The dramas Dead Still and The Godparents and documentary series John Connors’ Acting Academy are among the television shows that have awarded money under the Broadcasting Authority of Ireland’s Sound & Vision scheme.
Under the latest round of funding, which is financed by the television licence fee, a total of €5.7 million was awarded to 119 television and radio projects.
Kite Entertainment, the maker of Ireland's Got Talent and Gogglebox Ireland, received the highest single award, with the company allocated €450,000 to make six-part factual series Big School for Virgin Media One.
Frontline Films was awarded €300,000 for John Connors' Acting Academy, a three-part RTÉ2 documentary series featuring the Love/Hate and Cardboard Gangsters actor.
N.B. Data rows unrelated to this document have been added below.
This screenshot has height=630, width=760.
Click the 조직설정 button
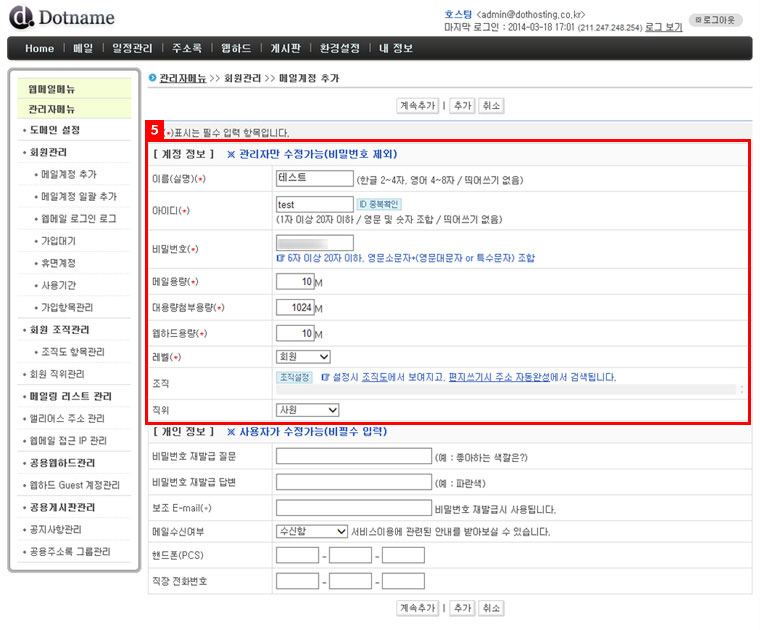click(x=295, y=378)
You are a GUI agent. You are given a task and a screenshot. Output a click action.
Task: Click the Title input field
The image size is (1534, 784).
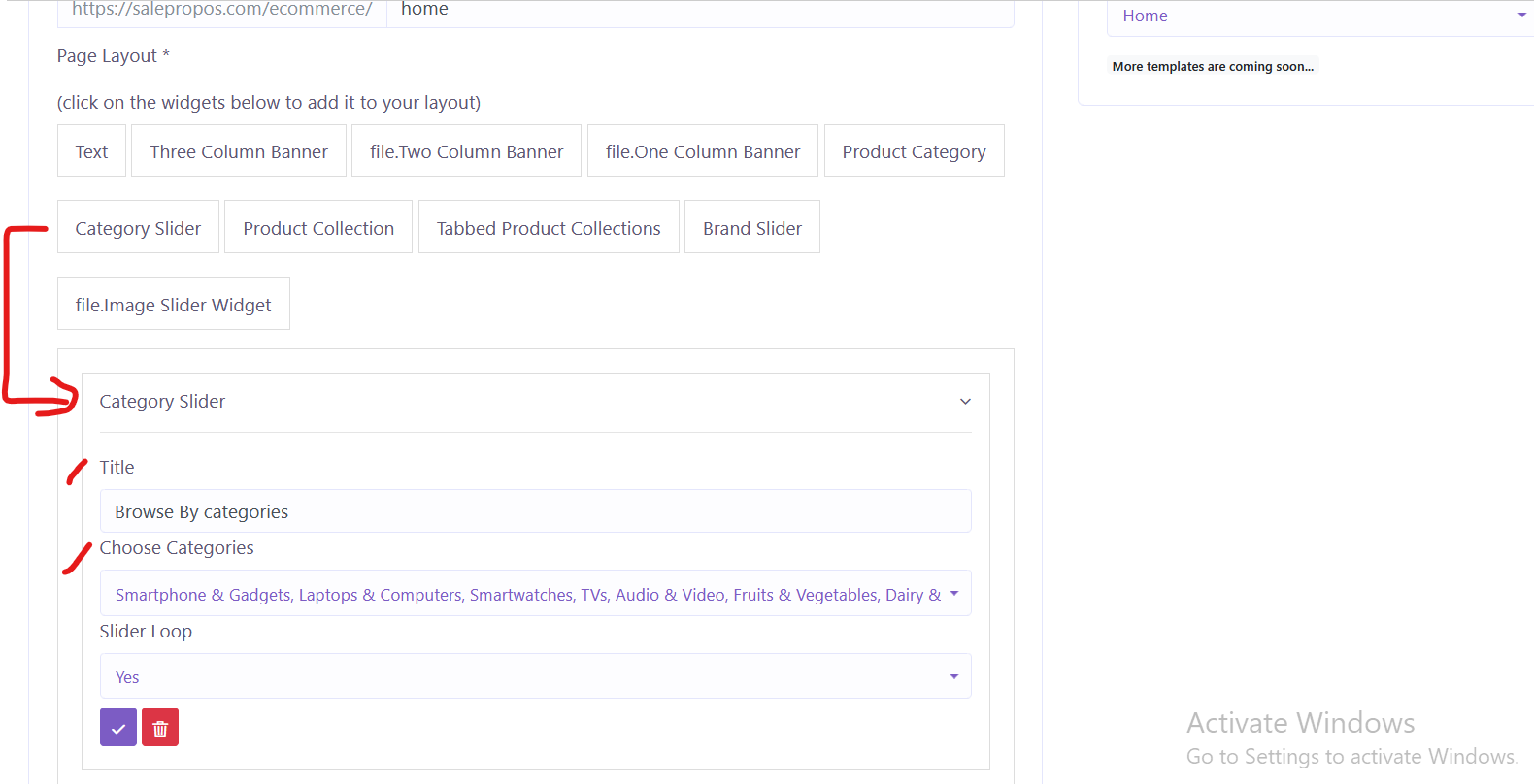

It will focus on young people from marginalised communities who may not normally be given opportunities to pursue an acting career.
Deadpan Pictures received €300,000 for six-part RTÉ One drama Dead Still, written by John Morton, while Treasure Entertainment, which recently made Finding Joy for RTÉ, was also awarded this sum for another six-part RTÉ One drama, The Godparents.
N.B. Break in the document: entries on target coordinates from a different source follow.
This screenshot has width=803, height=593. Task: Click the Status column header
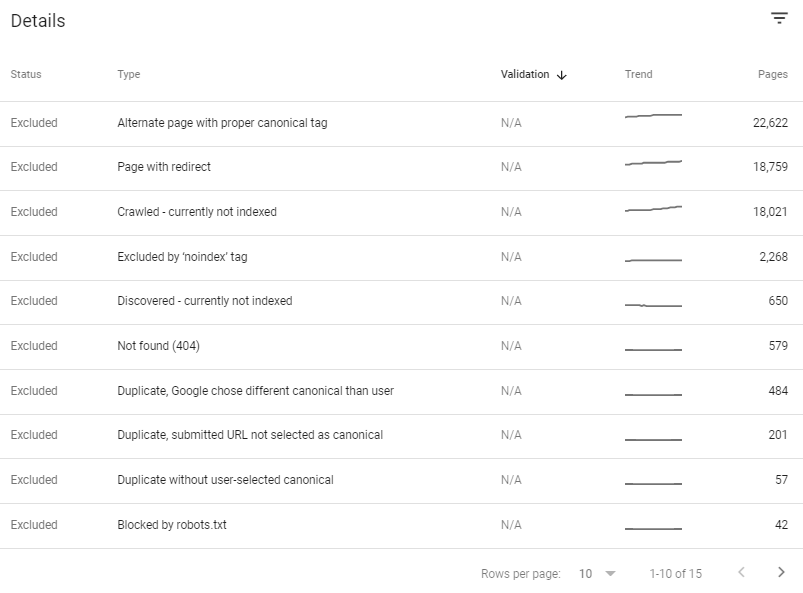point(26,74)
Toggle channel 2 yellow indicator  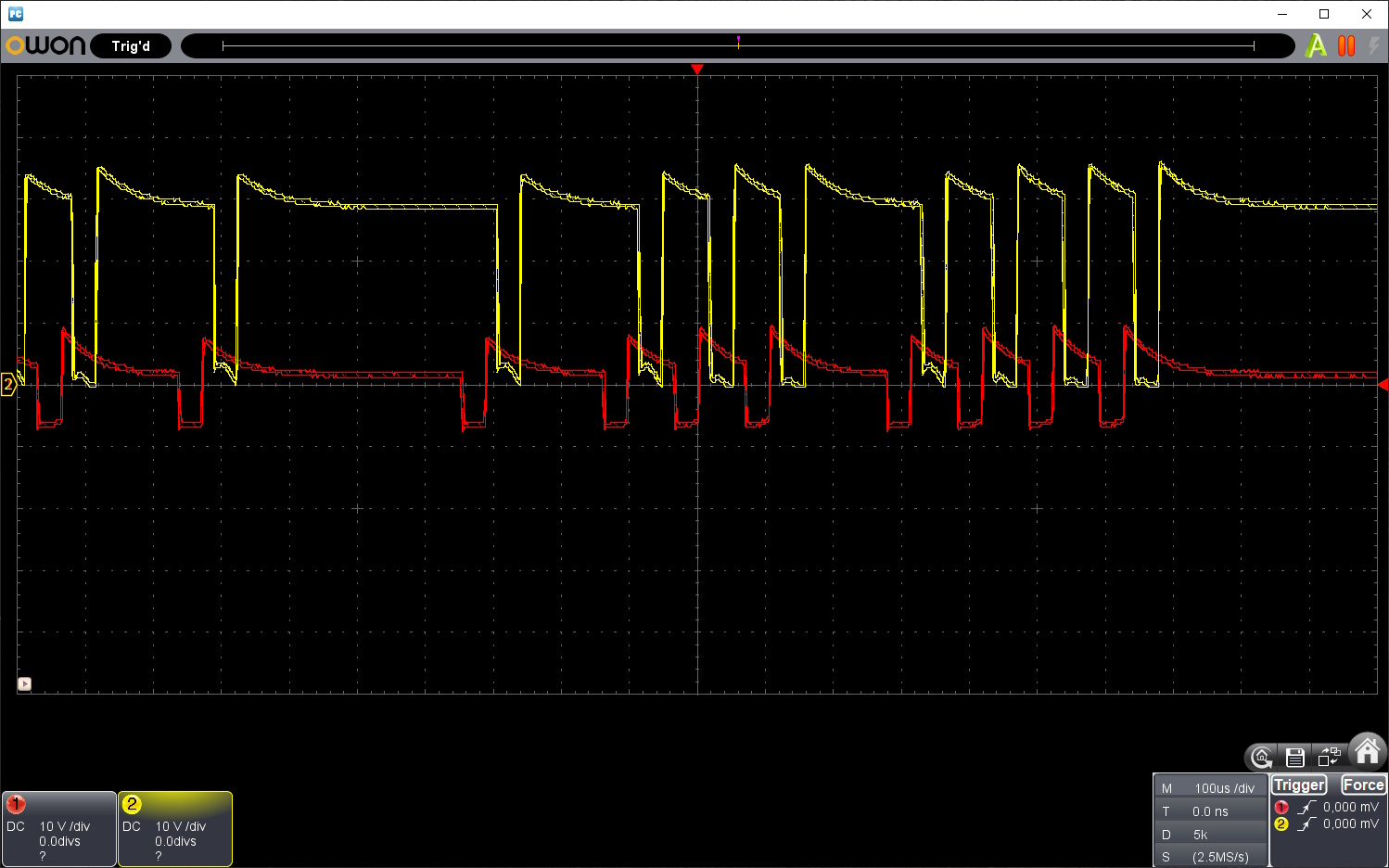(x=132, y=804)
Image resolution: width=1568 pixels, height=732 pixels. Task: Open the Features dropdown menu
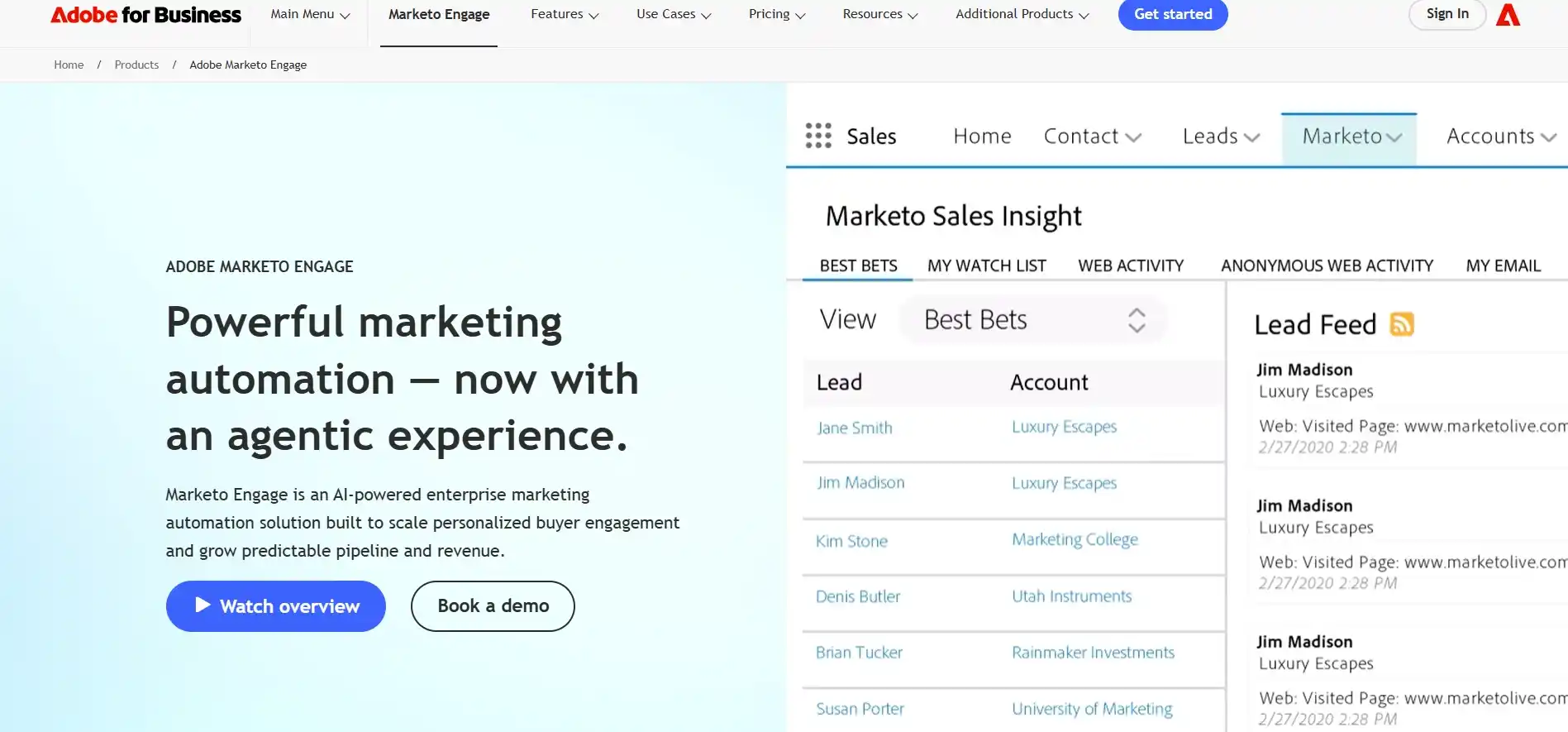565,14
O’Sullivan Productions was given €300,000 toward Cutters, a female-led comedy feature film aimed at a younger audience and based in an inner-city hair salon in Dublin.
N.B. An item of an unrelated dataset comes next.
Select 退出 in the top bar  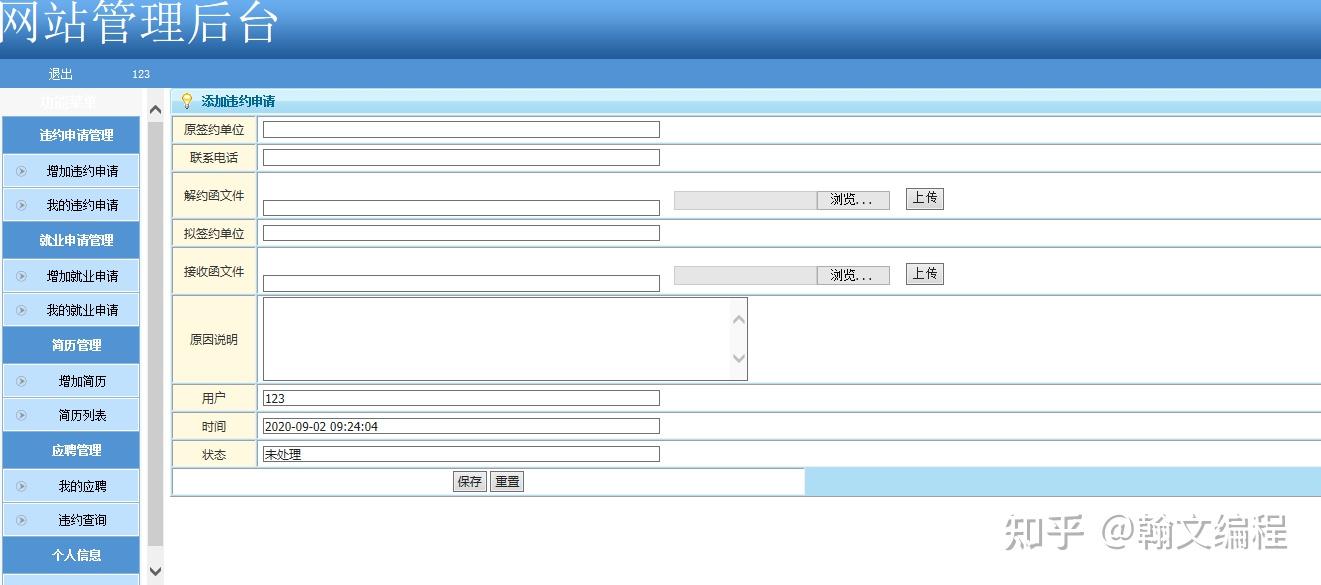click(x=59, y=73)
TG4 children's series C.L.U.B. 2 (working title), made by the company Macalla Teoranta, was granted almost €295,000, while Igloo Animations was awarded €275,000 for Fantasy Ireland, which it describes as "an outrageous post-watershed animated comedy series set in a fantastical version of contemporary Ireland, mixed with a dollop of Irish mythology".
Underwater return
Sea Fever Productions was awarded €245,000 for Deep Atlantic II, the follow-up to Ken O'Sullivan's RTÉ One series Ireland's Deep Atlantic, a natural history programme directed by the underwater camera specialist.
Motive Television was granted €240,000 for Virgin Media One three-part documentary First Love, while Animo TV received €210,000 for the four-part Virgin series Prison Breaks, which examines the prison entrepreneurship programme in Wheatfield Prison and explores the reality of life for prisoners after their release.
Some €5.1 million of the funding in this round was given to 29 television projects, which includes some feature films backed by Irish broadcasters, while 90 successful radio applications received €633,000.
As usual, the scheme was significantly oversubscribed, with a total of 222 applications requesting €19.8 million in funds.
The BAI awarded almost €12 million from the television licence fee in 2018 to support the development of television and radio programmes on the themes of Irish culture, heritage and experience, as well as improving media literacy.
The next funding round will be open to all submissions, but “a particular focus” will be given to applications for projects that tell or relate to women’s stories, the BAI said, in a bid to “widen the narrative”.